Restricting the theory of fetishism to the field of "social" categories, Struve considers it wrong to stretch the theory to intereconomic categories, for example to the concept of value. This accounts for the duality of his position. On one hand, he has high regard for Marx's theory of capital as a social relation. But on the other hand, with respect to other economic categories, he himself supports a fetishistic point of view. "All intereconomic categories thus always express phenomena and objective relations, but at the same time human relations - relations among people. Thus subjective value, which is transformed into objective (exchange) value, from a state of mind, from a feeling fixed to objects (things) becomes their property" (p. 25). Here it is impossible not to see a contradiction. On one hand, we analyze "objective, and at the same time human" relations, i.e., social production relations which are realized through things and are expressed in things. On the other hand, here we are dealing with the "property" of the things themselves. Thus Struve concluded: "From here it is clear that 'reification,' 'objectification' of human relations, i.e., the phenomenon which Marx called the fetishism of the commodity world, appears in economic intercourse as a psychological necessity. If scientific analysis, consciously or unconsciously, restricts itself to economic intercourse, the fetishistic point of view manifests itself methodologically as the only accurate point of view" (p 25). If Struve had wanted to prove that economic theory cannot remove material categories, and that it has to examine the production relations of a commodity economy in their material form, then he would obviously be right. But the question is whether, following Marx, we analyze the material categories as the form in which the given production relations are manifested, or as the property of things, which is Struve's inclination.

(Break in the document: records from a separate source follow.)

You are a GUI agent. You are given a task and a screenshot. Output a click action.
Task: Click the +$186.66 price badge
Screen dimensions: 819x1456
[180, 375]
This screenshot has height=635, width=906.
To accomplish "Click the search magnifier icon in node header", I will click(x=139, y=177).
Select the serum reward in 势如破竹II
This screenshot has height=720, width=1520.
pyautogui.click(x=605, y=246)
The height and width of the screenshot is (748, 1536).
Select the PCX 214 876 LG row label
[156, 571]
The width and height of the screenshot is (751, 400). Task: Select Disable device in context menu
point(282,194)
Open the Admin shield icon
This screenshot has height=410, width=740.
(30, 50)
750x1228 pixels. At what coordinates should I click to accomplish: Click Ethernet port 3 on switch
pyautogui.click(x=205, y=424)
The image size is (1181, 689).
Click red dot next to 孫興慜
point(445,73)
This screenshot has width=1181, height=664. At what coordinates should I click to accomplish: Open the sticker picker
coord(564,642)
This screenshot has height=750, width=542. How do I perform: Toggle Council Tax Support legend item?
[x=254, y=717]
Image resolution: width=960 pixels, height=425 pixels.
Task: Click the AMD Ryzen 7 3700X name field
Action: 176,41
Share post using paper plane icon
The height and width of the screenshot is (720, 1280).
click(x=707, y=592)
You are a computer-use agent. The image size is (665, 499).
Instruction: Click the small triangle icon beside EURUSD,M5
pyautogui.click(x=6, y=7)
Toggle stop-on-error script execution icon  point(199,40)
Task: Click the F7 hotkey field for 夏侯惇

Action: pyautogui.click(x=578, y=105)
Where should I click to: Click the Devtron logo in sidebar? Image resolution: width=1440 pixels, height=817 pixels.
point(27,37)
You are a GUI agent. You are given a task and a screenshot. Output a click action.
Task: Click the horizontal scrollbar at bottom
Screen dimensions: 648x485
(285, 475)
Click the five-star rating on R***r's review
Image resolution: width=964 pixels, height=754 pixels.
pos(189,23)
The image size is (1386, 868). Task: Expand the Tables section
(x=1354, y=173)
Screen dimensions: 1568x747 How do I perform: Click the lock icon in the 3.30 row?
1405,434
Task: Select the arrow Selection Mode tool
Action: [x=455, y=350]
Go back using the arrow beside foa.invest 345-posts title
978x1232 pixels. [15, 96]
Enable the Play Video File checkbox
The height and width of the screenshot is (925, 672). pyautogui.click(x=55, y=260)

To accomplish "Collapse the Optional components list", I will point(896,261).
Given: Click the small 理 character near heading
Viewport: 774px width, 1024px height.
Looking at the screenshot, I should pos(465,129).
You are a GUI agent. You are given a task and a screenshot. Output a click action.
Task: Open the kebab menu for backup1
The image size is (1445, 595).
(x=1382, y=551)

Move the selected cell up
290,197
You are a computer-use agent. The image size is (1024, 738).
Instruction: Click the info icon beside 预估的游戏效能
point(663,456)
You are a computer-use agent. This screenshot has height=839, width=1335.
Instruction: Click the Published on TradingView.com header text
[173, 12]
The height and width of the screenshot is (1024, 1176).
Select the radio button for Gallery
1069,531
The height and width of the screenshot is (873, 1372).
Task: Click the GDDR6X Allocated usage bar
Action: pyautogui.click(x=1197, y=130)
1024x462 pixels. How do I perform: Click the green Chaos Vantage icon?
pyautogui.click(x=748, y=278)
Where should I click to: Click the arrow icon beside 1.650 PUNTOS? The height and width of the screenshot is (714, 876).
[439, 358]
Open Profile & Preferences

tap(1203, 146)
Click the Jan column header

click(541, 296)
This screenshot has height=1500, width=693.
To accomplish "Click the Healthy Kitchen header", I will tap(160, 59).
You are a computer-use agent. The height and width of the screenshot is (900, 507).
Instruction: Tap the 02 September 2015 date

Struve, with yet another argument, tried to advocate a fetishistic, material interpretation of "intereconomic" categories. "Considering inter-economic categories Marx forgot that in their concrete and real manifestations they are inseparably connected with the relations of man toward the external world, to nature and to things" (p. 26). In other words, Struve emphasized the role of the process of material production. Marx took sufficient account of that role in his theory of the dependence of production relations on the development of productive forces. However, when we study social forms of production, i.e., production relations, we cannot draw conclusions about the significance of material categories from the significance of things in the process of material production. Marx threw light on the question of the particular interrelationship between the material process of production and its social form in a commodity-capitalist society. It is on this, in fact, that he built his theory of commodity fetishism.

Some of Marx's critics have tried to restrict the theory of fetishism in a manner which is just the opposite from Struve's. Struve recognizes the fetishism of capital, but not the fetishism of value. To some extent we find just the opposite in Hammacher. According to Hammacher, in the first volume of Marx's great work, "capital is defined as the totality of commodities which represent accumulated labor," i.e., a material definition of capital is given, and only in Volume III does the "fetishism of capital" appear. Hammacher holds that Marx transferred to capital the characteristics of commodities purely by analogy, considering "commodities and capital as being only quantitatively different." [2]

The assertion that in the first volume of Capital, capital is defined as a thing and not as a social relation does not even have to be disproved, because it contradicts the entire content of the first volume of Capital. It is just as mistaken to think that Marx saw only a "quantitative" difference between commodities and capital. Marx pointed out that capital "announces from its first appearance a new epoch in the process of social production" (C., I, p. 170). But commodities as well as capital conceal within themselves determined social relations in a material form. The fetishism of commodities as well as the resulting fetishism of capital are equally present in the capitalist society. However, it is inaccurate to confine Marx's theory of fetishism only to the field of capital, as Struve does, or only to the field of simple commodity exchange. The materialization of social production relations lies at the very basis of the unorganized commodity economy, and it leaves its imprint on all the basic categories of everyday economic reasoning and also on Political Economy as the science of the commodity capitalist economy.


Footnotes

[1] Khozyaisrvo i Tsena (Economy and Price), Vol. I, p. 17.

[2] Hammacher, Emit, Das philosophisch-okonomische System des Marxismus, Leipzig: Duncker and Humbtot, 1909, p. 546.